▶ _EXERCISE DESCRIPTION_: What you return should be only the lines in the entries below between the one holding "Given: Select the Documents sidebar icon" and the one holding "Viewport: 1232px width, 954px", ends included, with every picture left out.

▶ _MATERIAL FOR THE TASK_:
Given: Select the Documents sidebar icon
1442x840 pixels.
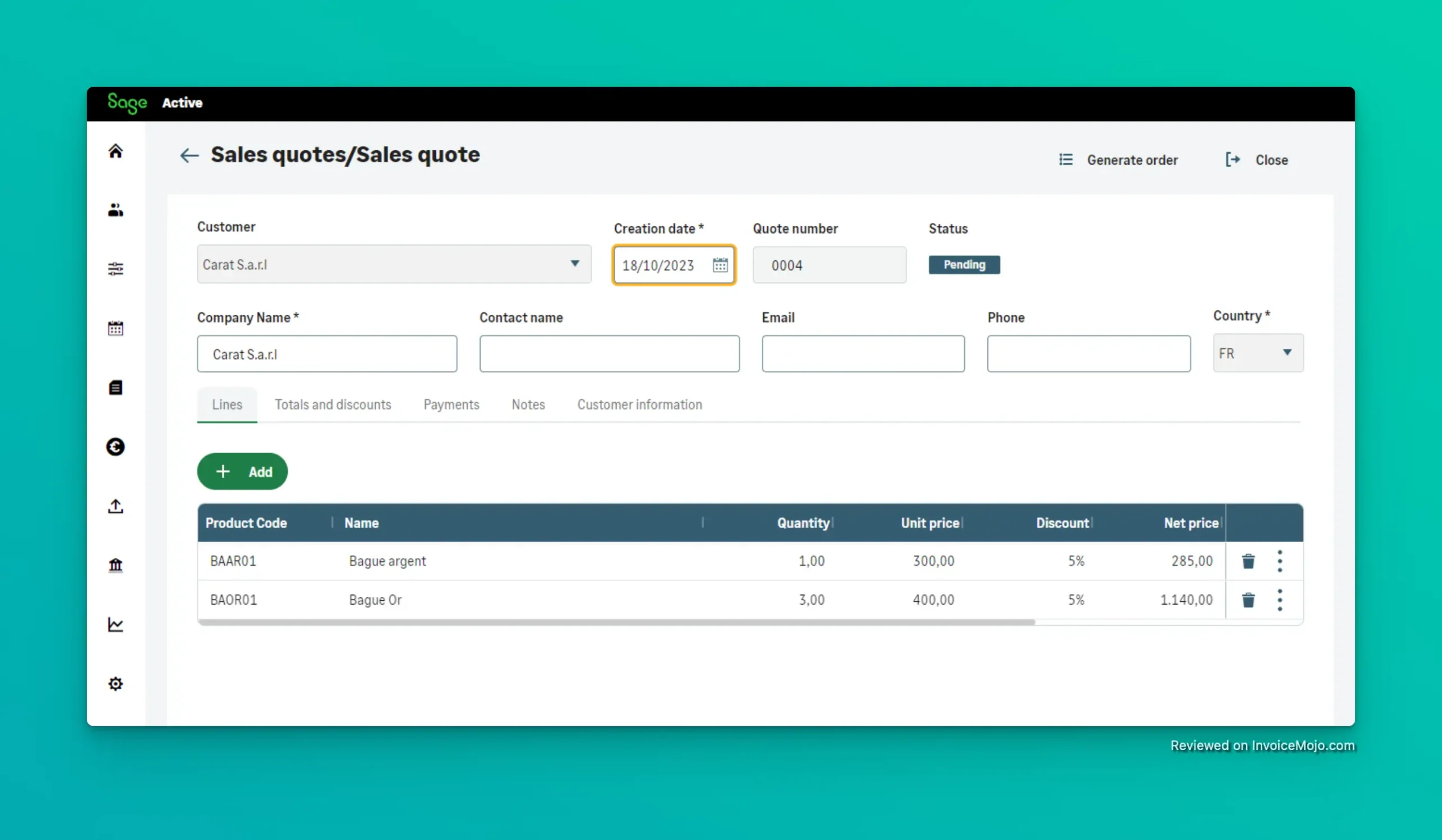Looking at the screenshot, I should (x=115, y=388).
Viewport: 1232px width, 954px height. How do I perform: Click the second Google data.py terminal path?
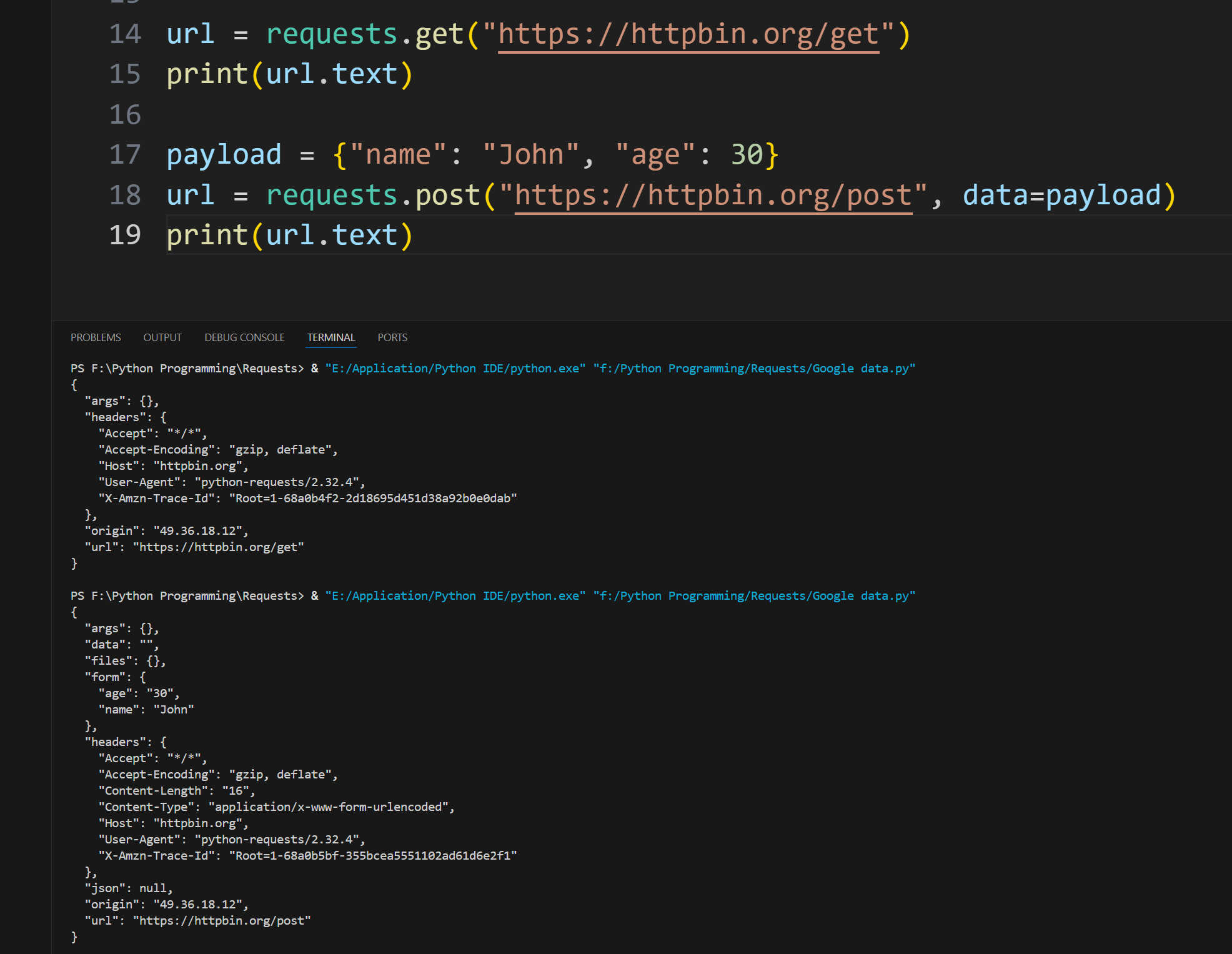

--

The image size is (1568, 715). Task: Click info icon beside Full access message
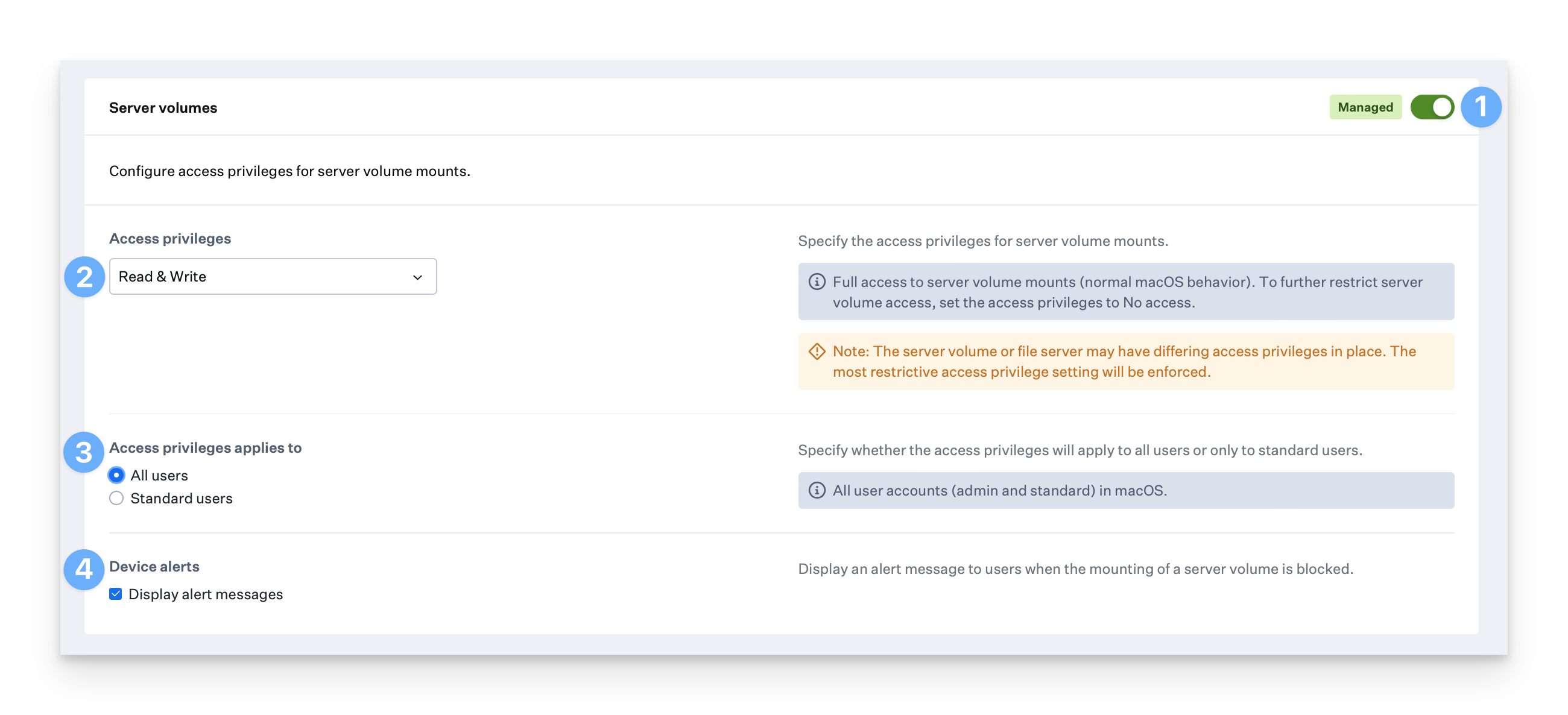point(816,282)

▶ _SOLUTION_:
Given: Select the Documents sidebar icon
1442x840 pixels.
Looking at the screenshot, I should (x=115, y=388).
Viewport: 1232px width, 954px height. How do I perform: Click the second Google data.py terminal path?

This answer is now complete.